The media has told us repeatedly that some Middle Easterners hate the U.S. only because of our "freedom" and "prosperity." Missing from this explanation is the historical context of the U.S. role in the Middle East, and for that matter in the rest of the world. This basic primer is an attempt to brief readers who have not closely followed the history of U.S. foreign or military affairs, and are perhaps unaware of the background of U.S. military interventions abroad, but are concerned about the direction of our country toward a new war in the name of "freedom" and "protecting civilians."

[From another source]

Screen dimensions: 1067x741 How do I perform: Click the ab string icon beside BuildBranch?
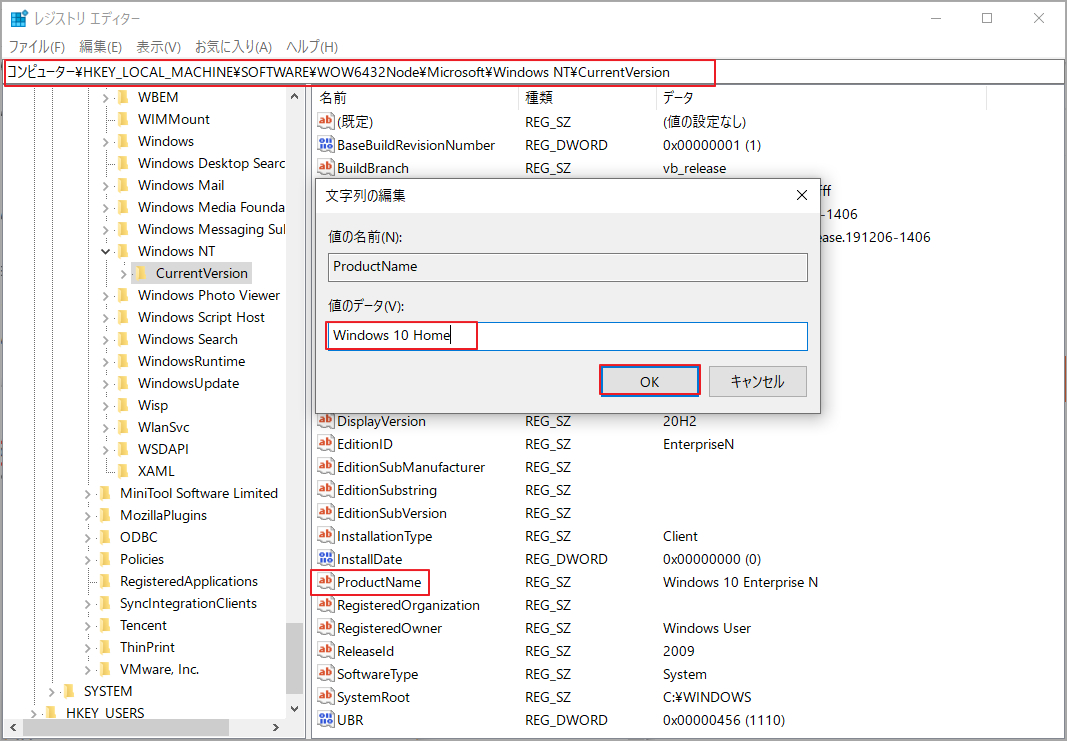click(x=325, y=167)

The United States military has been intervening in other countries for a long time. In 1898, it seized the Philippines, Cuba, and Puerto Rico from Spain, and in 1917-18 became embroiled in World War I in Europe. In the first half of the 20th century it repeatedly sent Marines to "protectorates" such as Nicaragua, Honduras, Panama, Haiti, and the Dominican Republic. All these interventions directly served corporate interests, and many resulted in massive losses of civilians, rebels, and soldiers. Many of the uses of U.S. combat forces are documented in A History of U.S. Military Interventions since 1890:http://academic.evergreen.edu/g/grossmaz/interventions.html
U.S. involvement in World War II (1941-45) was sparked by the surprise attack on Pearl Harbor, and fear of an Axis invasion of North America. Allied bombers attacked fascist military targets, but also fire-bombed German and Japanese cities such as Dresden and Tokyo, party under the assumption that destroying civilian neighborhoods would weaken the resolve of the survivors and turn them against their regimes. Many historians agree that fire- bombing's effect was precisely the opposite--increasing Axis civilian support for homeland defense, and discouraging potential coup attempts. The atomic bombing of Japan at the end of the war was carried out without any kind of advance demonstration or warning that may have prevented the deaths of hundreds of thousands of innocent civilians.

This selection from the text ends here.